* **What is expected**
Only the lines from the one containing "Given: Delete 夜曲-周杰伦.m4a using trash icon" through the end of the entries should be returned, exactly as they are, with the pictures omitted.

* **Data supplied**
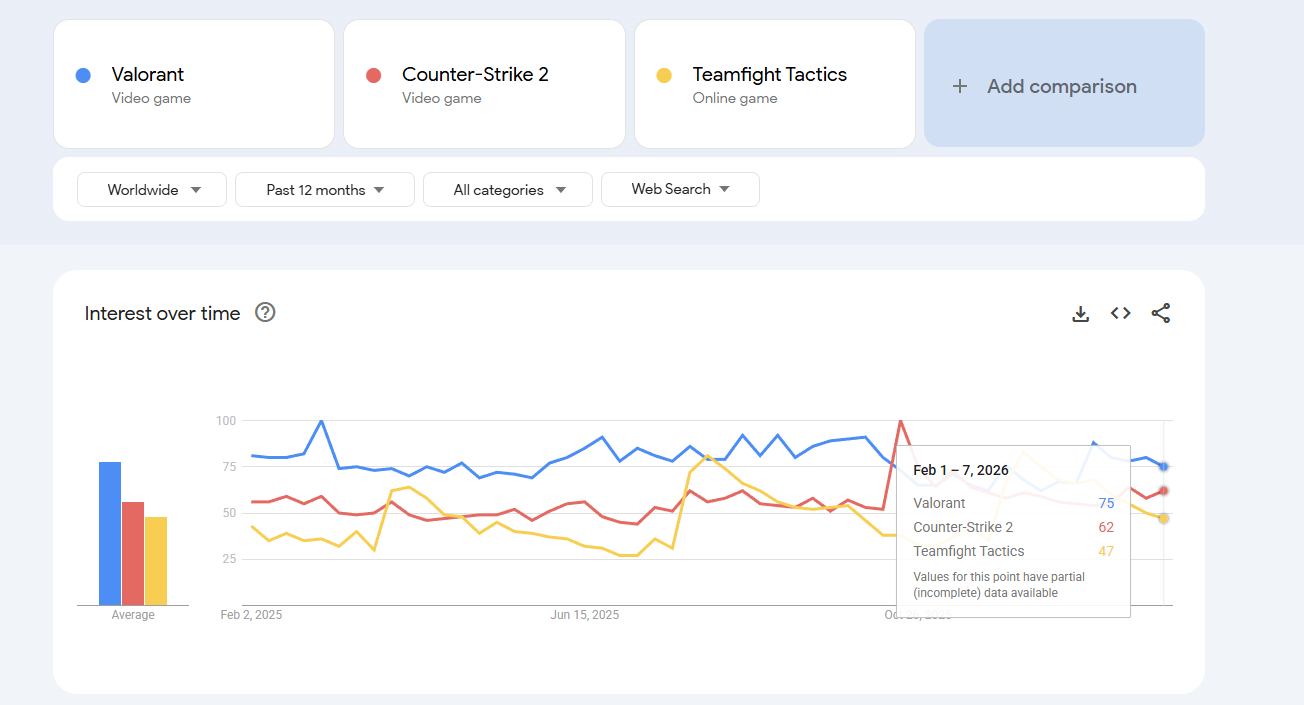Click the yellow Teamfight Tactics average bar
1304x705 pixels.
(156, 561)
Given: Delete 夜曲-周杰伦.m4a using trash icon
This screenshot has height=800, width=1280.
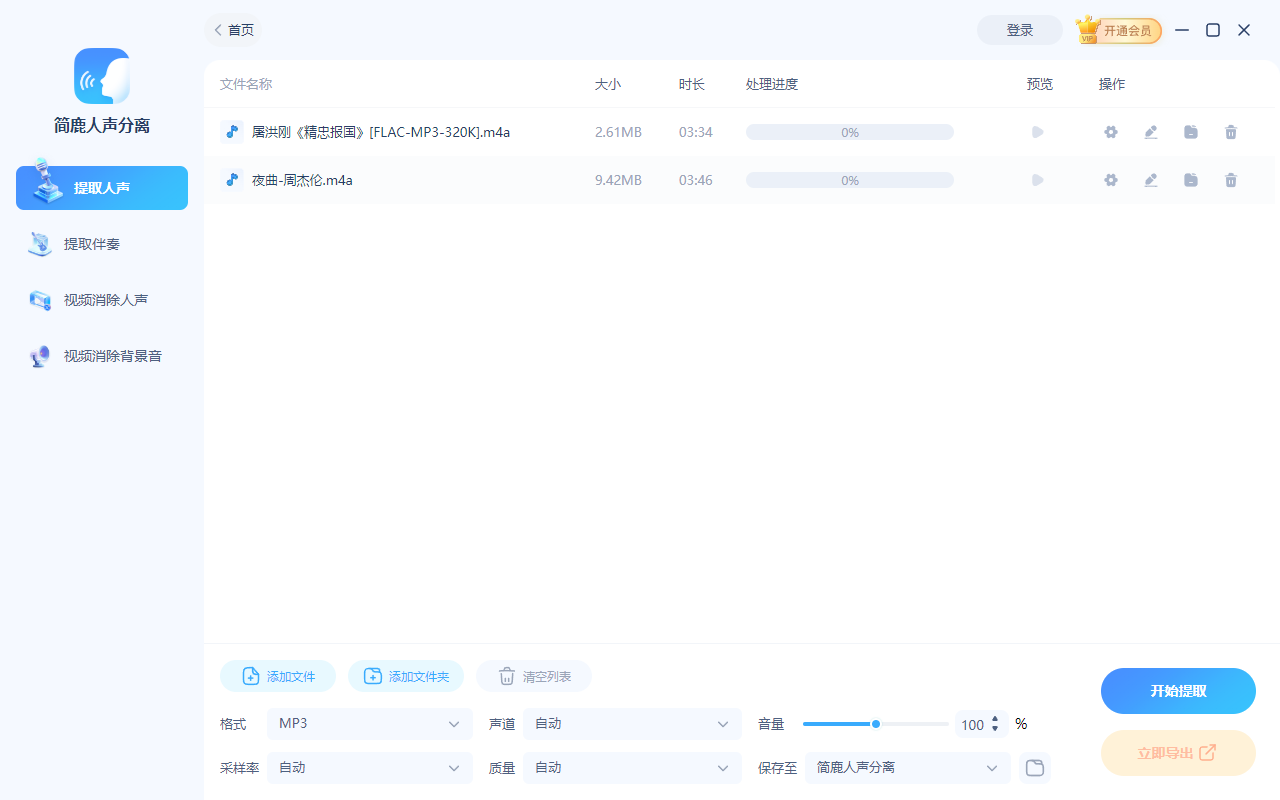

* **Answer for this exercise**
Given: Delete 夜曲-周杰伦.m4a using trash icon
This screenshot has height=800, width=1280.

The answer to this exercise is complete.